MÉTAMORPHOSE DE LA MATIÈRE

Les Émiliens-Romagnols ont conduit l’art des pâtes fraîches à l’état de perfection : leurs recettes sont plus sophistiquées, plus raffinées que partout ailleurs. Les pâtes doivent être d’égale épaisseur, et les formes qu’on leur donne ne relèvent pas du hasard, mais plutôt d’une infinie réflexion. D’innombrables conduits labyrinthiques permettent à l’eau de circuler et de cuire uniformément les tortellinis par exemple. Chaque sauce, chaque farce correspondent à une pâte, la plus adaptée à chaque besoin.

Au commencement, la lumière illumine de milliers de faisceaux la blanche farine.
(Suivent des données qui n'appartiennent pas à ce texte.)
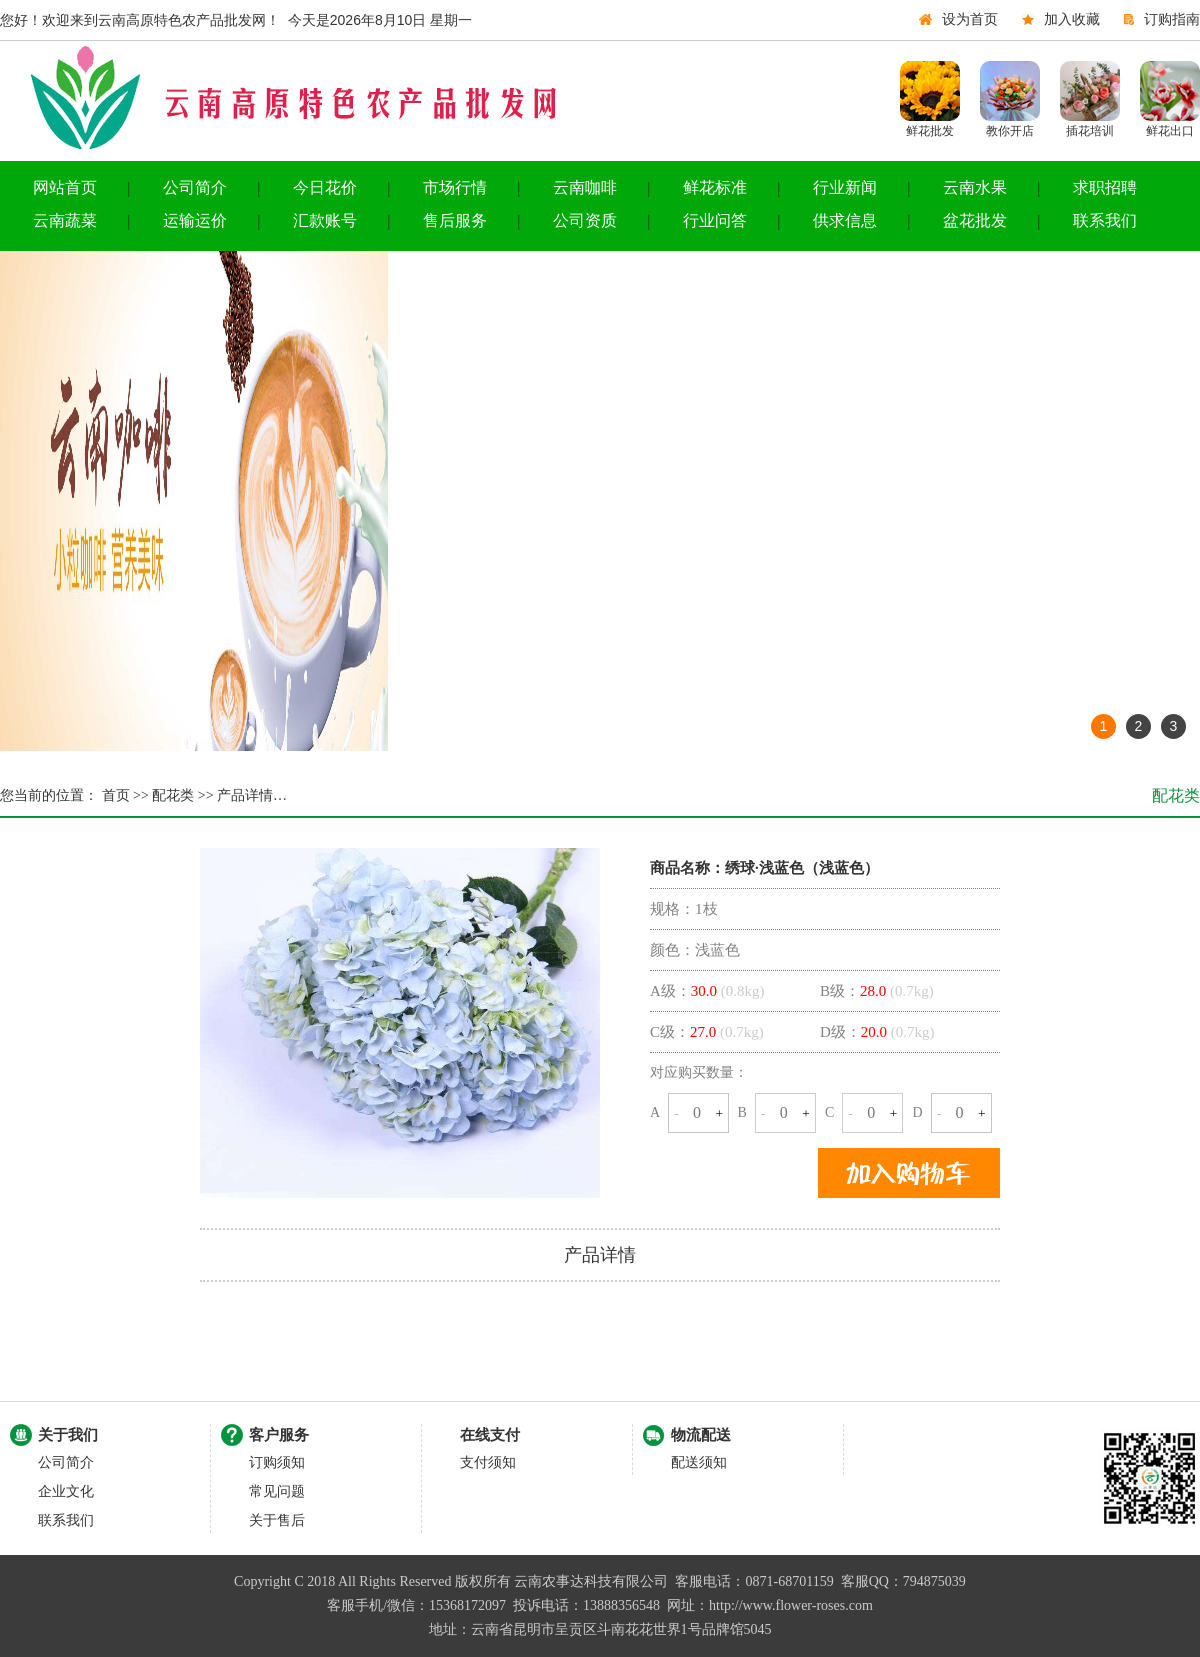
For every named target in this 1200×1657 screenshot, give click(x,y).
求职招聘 (1105, 187)
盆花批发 (975, 220)
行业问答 (715, 220)
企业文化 (66, 1491)
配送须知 (699, 1462)
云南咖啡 (585, 187)
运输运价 (195, 220)
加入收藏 (1072, 19)
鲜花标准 (715, 187)
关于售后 (277, 1520)
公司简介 (195, 187)
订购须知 (277, 1462)
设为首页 (970, 19)
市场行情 (455, 187)
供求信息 (845, 220)
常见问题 (277, 1491)
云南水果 (975, 187)
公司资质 (585, 220)
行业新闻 (845, 187)
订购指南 (1172, 19)
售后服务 (455, 220)
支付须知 (488, 1462)
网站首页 (65, 187)
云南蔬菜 (65, 220)
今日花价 (325, 187)
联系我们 (1105, 220)
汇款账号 (325, 220)
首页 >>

À Bologne, seule la plus fine est utilisée; en conséquence, elle est pauvre en protéines, et c’est en ajoutant les œufs qu’on lui donne vie. Leurs jaunes, comme des soleils, se nichent dans le puits formé par la farine. Le travail des mains va unir ces deux matières jusqu’à ce que la boule soit parfaite. La quête de la pâte idéale est semée d’échecs : c’est l’expérience qui permet de capter la chaleur, la douceur ou le grain qui feront de deux matières un mariage parfait. Quand vient le temps de l’abaisse, à l’aide d’un bâton appelé mattarello ou d’un laminoir, le lien entre les mains, l’objet et la pâte est primordial. Les infimes tensions et variations se communiquent des unes aux autres, et ce n’est qu’en parfaite communion que la magie peut opérer.

L’objectif de cette quête est appelé sfoglia, une feuille qui va s’affiner et s’allonger en la travaillant. Chaque cran du laminoir, chaque pression des bras sur le mattarello écraseront peu à peu la matière, et lentement, la lumière apparaîtra. J’admire Morgan qui manipule cette feuille d’or dans les airs. Ses mains qui lentement se devinent et la pâte qui devient alors si légère, laissant déjà apparaître la pulpe de ses doigts, parfois même le rosé de sa chair. La lumière devient presque matière, elle est palpable, bien que voilée. Elle capte les textures, les infimes grains de farine et les ombres quand elle se replie.

DE L’INITIATION À LA CONNAISSANCE : UN CHEMIN PERPÉTUEL

Les pâtes partagent l’histoire d’une vie qui traverse les générations; patience et sagesse mènent au divin. Seules la persévérance et l’attention permettent d’avancer. Alors qu’on pense atteindre un sommet, on découvre, dans l’instant, le reste de la vallée inexplorée en contrebas, un chemin nouveau à découvrir. Les pâtes ne sont qu’œufs, farine, lumière et humanité. Dans l’extrême simplicité réside toute la complexité. Faire parfaitement, simplement.

La lumière doit inviter à la gourmandise : deviner la farce des tortellinis, imaginer la sauce se blottir au cœur des garganelli, voir les longs rubans des tagliatelles capturer la saveur d’un prodigieux ragù. À Bologne et à Modène, la perfection porte le nom de tortellinis in brodo. De minuscules pâtes farcies pouvant tenir à sept ou à huit dans une cuillère à soupe, si fines et transparentes, pochées dans un consommé clair comme l’eau d’une source et, pourtant, d’une teinte d’ambre roux, à la subtile essence de chapon. Ce plat n’est que reflets, lumières et transparences. Il est l’apogée de cette quête. Le cœur lumineux de ces petits tortellinis est généreux, comme le cœur des nonnes qui les préparent par centaines à la veillée de Noël.

Faire des pâtes à la main reste un acte d’amour, de générosité et de patience. Cet art donne plus qu’il ne prend, même lorsque l’on est exigeant envers soi-même. Il permet d’apprendre à comprendre le processus et nous offre le luxe de ne vivre que l’instant présent.